Die Durchlaufzeit war zu lang, um im Wettbewerb konkurrenzfähig zu bleiben.
Zielsetzung & Vorgehensweise
Zielsetzung:
Reduktion der Durchlaufzeiten in der Fertigung bei gleichbleibender Qualität und Auslastung.
Vorgehensweise:
- Analyse des Ist-Zustands mit REFA-Erhebungen und Multimomentaufnahmen
- Identifikation von Engpässen und organisatorischen Schwachstellen
- Entwicklung eines SOLL-Prozesses mit klarer Zuständigkeit und standardisierten Abläufen
- Umsetzung von Maßnahmen zur Rüstzeitoptimierung und besseren Ablaufkoordination
- Monitoring und Feinjustierung im laufenden Betrieb
Erkenntnisse & Ergebnisse
Im Zuge der Analyse stellte sich heraus, dass intransparente Abläufe zu häufigen Wartezeiten und unnötigen Rückfragen führten. Viele Tätigkeiten waren nicht standardisiert und hingen stark von einzelnen Personen ab, was zu Schwankungen in der Prozessqualität führte.
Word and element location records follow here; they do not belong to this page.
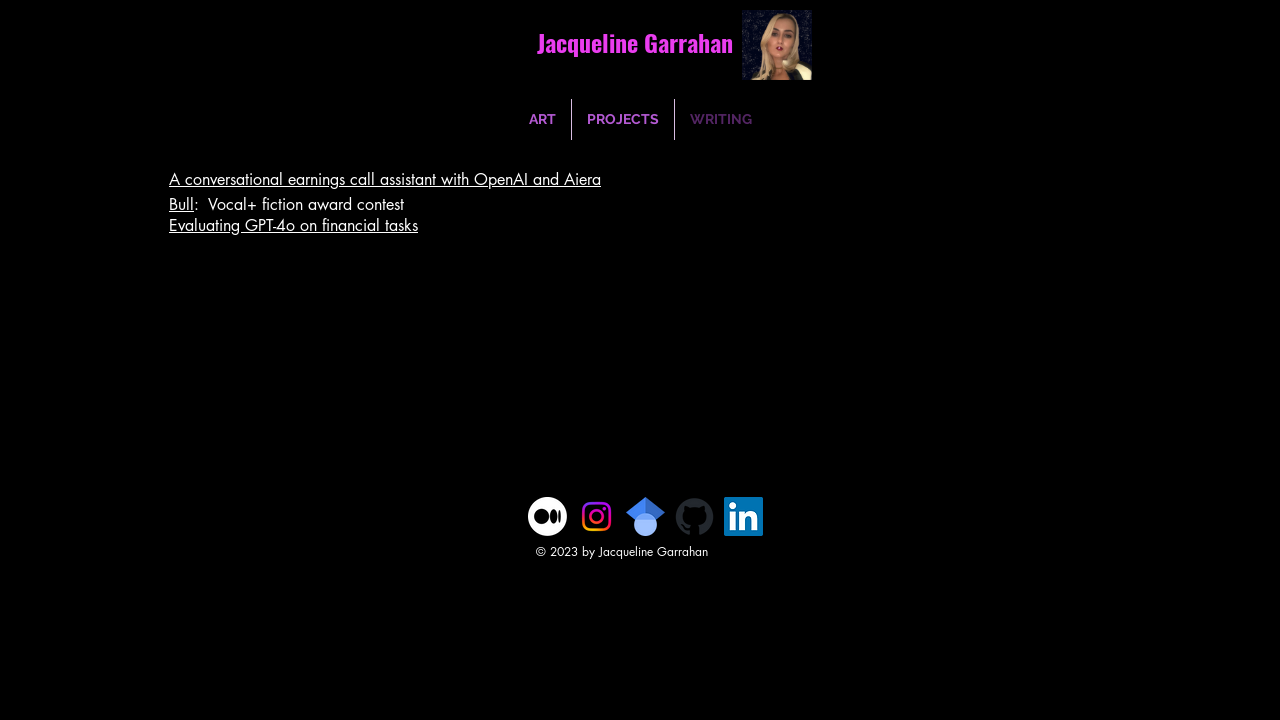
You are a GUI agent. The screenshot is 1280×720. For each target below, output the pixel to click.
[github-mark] (694, 516)
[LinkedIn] (743, 516)
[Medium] (547, 516)
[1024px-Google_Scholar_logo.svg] (645, 516)
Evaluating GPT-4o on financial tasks (293, 225)
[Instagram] (596, 516)
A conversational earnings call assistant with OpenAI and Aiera (385, 179)
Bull (181, 204)
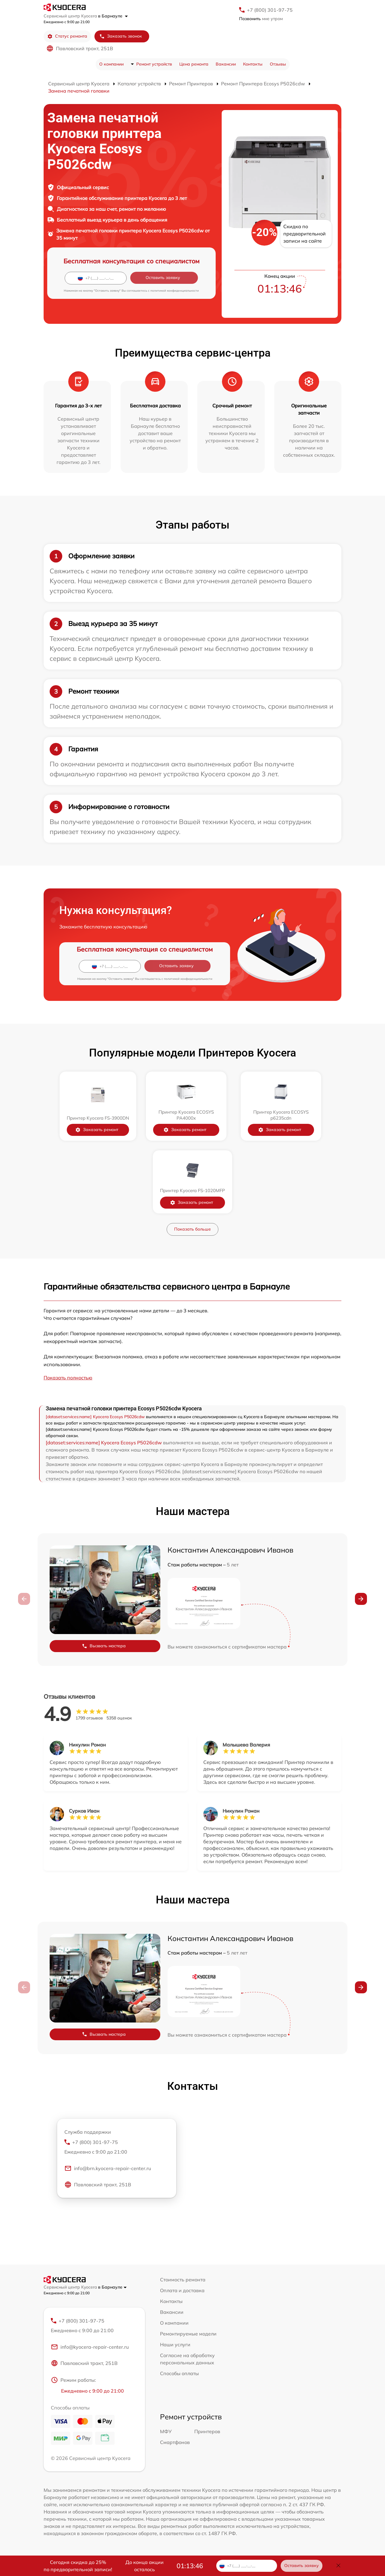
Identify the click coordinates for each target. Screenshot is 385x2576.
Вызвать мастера (104, 1646)
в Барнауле (113, 16)
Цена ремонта (193, 64)
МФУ (166, 2432)
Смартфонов (175, 2443)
Durch eine gezielte Umverteilung von Aufgaben konnten organisatorische Engpässe entschärft werden.
Die Fertigungslogistik wurde so angepasst, dass kürzere Wege und eine optimierte Materialbereitstellung möglich wurden. Besonders positiv wirkte sich aus, dass die Mitarbeitenden aktiv in den Verbesserungsprozess eingebunden wurden – ihr Praxiswissen trug maßgeblich zur Akzeptanz und Umsetzbarkeit der Maßnahmen bei.
Erzielte Effizienzgewinne
- 18 % kürzere Durchlaufzeit in der Fertigung
- Verbesserte Termintreue in der Auftragsabwicklung
- Höhere Transparenz der Abläufe für Führungskräfte und Mitarbeitende
- Steigerung der Mitarbeiterzufriedenheit durch klar definierte Prozesse
Empfehlungen von REFA Austria by REFA: Suisse
Für eine nachhaltige Verbesserung empfiehlt REFA Austria by REFA Suisse, Arbeitsdaten regelmäßig zu erfassen und systematisch als Entscheidungsgrundlage zu nutzen. Prozesse sollten ganzheitlich analysiert werden – technische und organisatorische Aspekte sind gemeinsam zu betrachten.
Zudem ist es entscheidend, Mitarbeitende frühzeitig einzubeziehen, um praxistaugliche und tragfähige Lösungen zu entwickeln. Führungskräfte sollten im Umgang mit Kennzahlen und standardisierten Abläufen gezielt geschult werden, um Veränderungen wirksam im Tagesgeschäft zu verankern.
Fazit
Mit klarer Analyse, strukturiertem Vorgehen und konsequenter Umsetzung konnte die Durchlaufzeit signifikant reduziert werden – ein Wettbewerbsvorteil für den Maschinenbau „Made in Austria“.